#### About this task:
Starting with the line that includes "1568x433 pixels. How", write out every remaining line of the records below exactly as it appears, leaving out any images.

#### Data excerpts:
_ _ _ _ _ _ _

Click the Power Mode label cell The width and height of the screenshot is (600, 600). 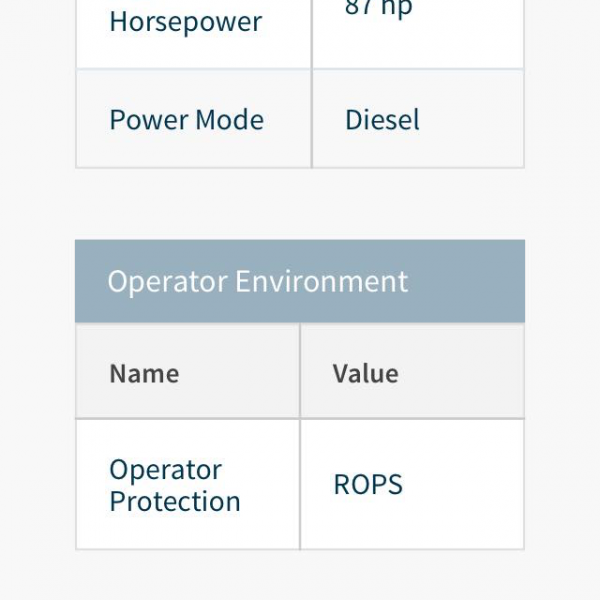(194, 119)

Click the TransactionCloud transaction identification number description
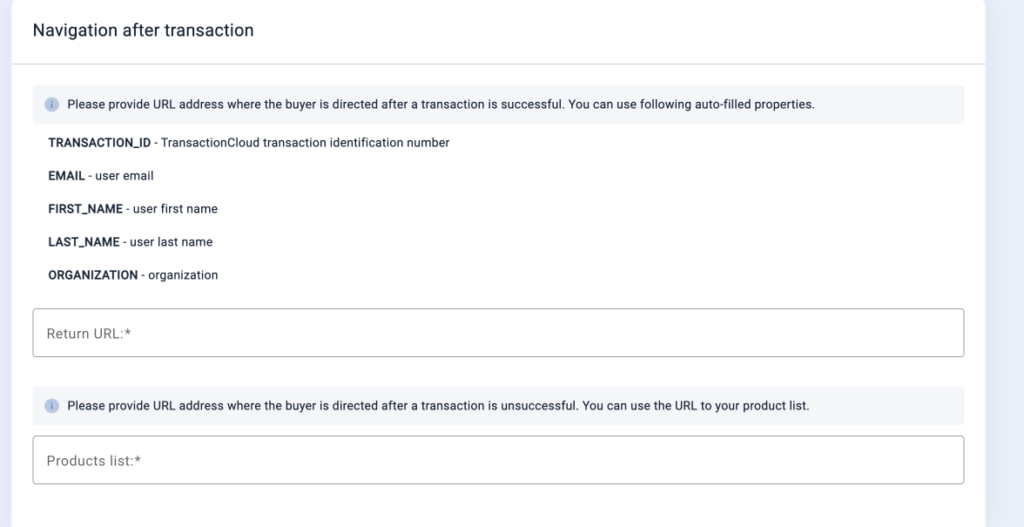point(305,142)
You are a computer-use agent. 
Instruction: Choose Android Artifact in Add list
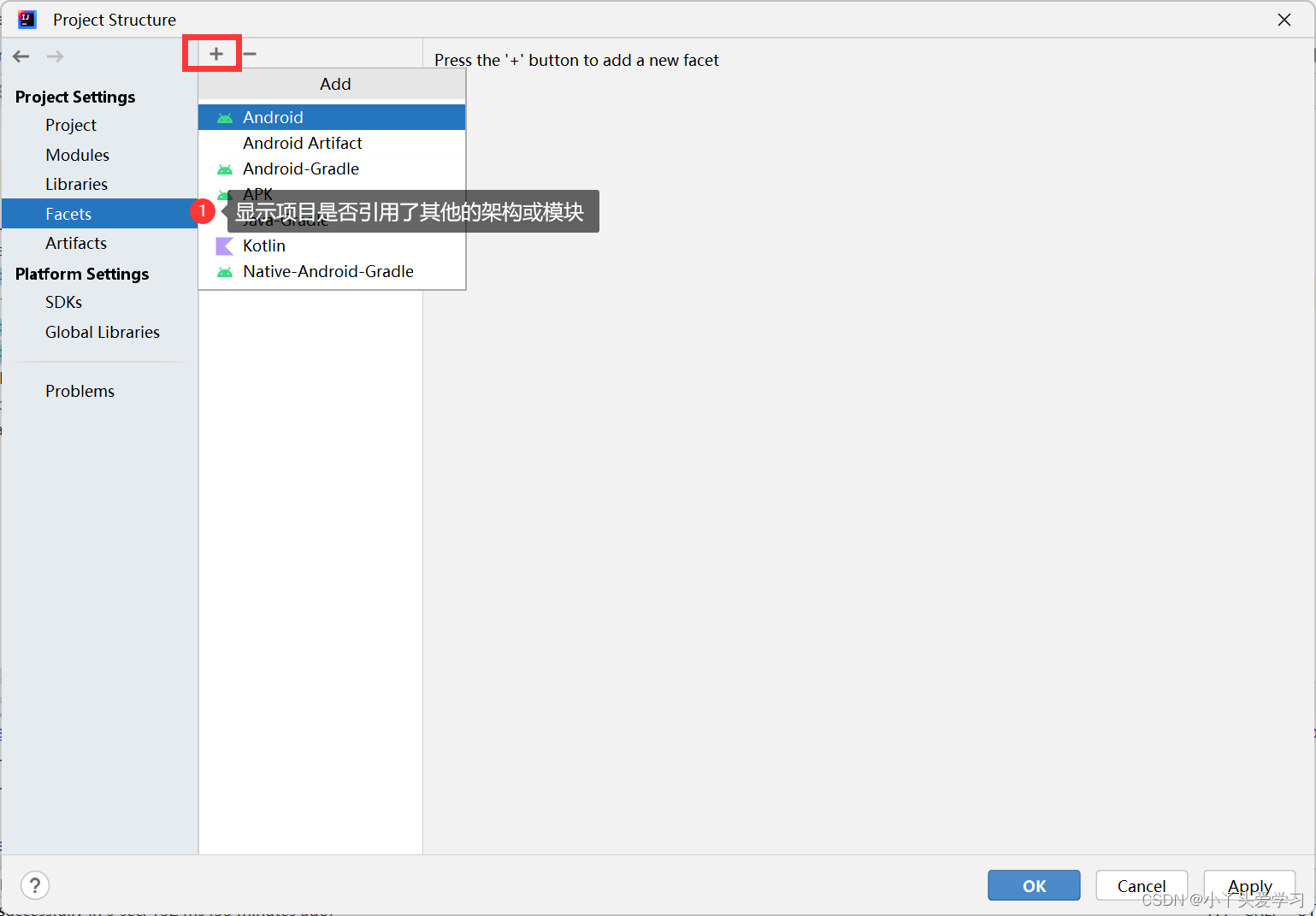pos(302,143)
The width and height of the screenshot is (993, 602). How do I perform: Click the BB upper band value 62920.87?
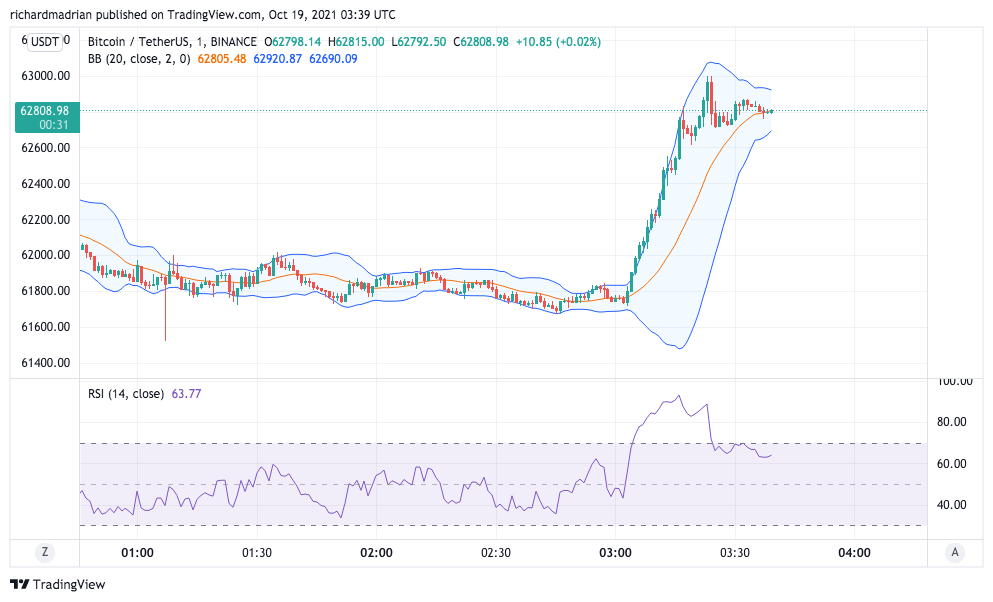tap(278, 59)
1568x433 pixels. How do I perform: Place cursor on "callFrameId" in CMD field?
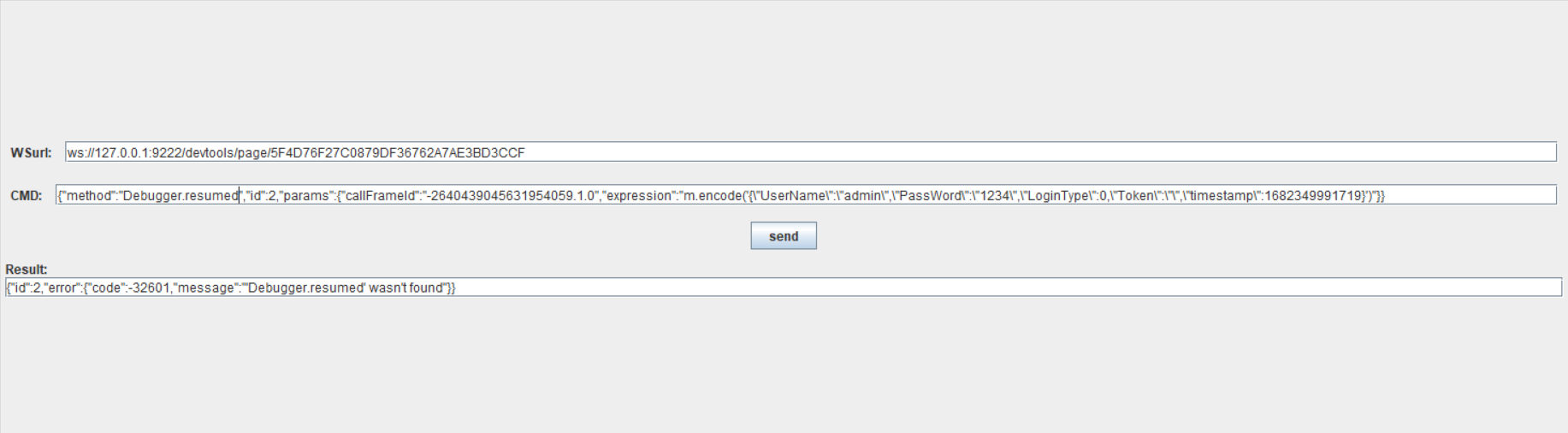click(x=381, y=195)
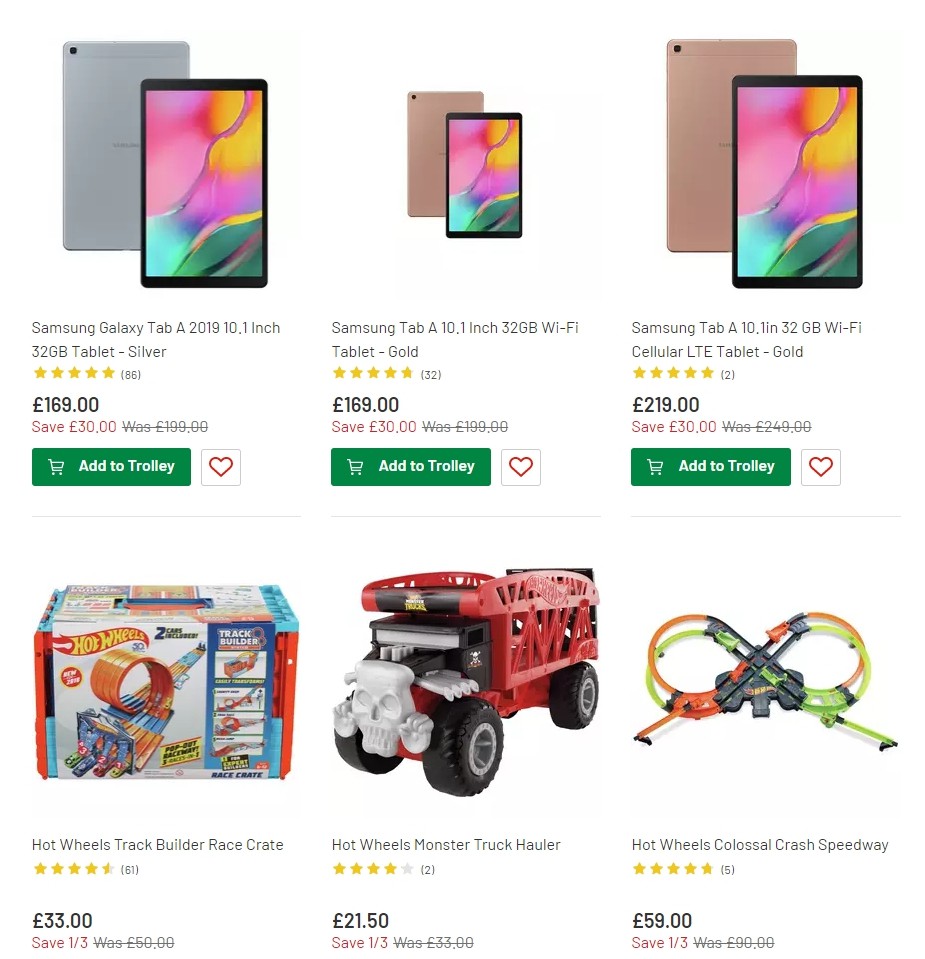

_ _ _ _ _ _ _

#### Reply to the task:
1568x433 pixels. How do I perform: Place cursor on "callFrameId" in CMD field?
click(x=381, y=195)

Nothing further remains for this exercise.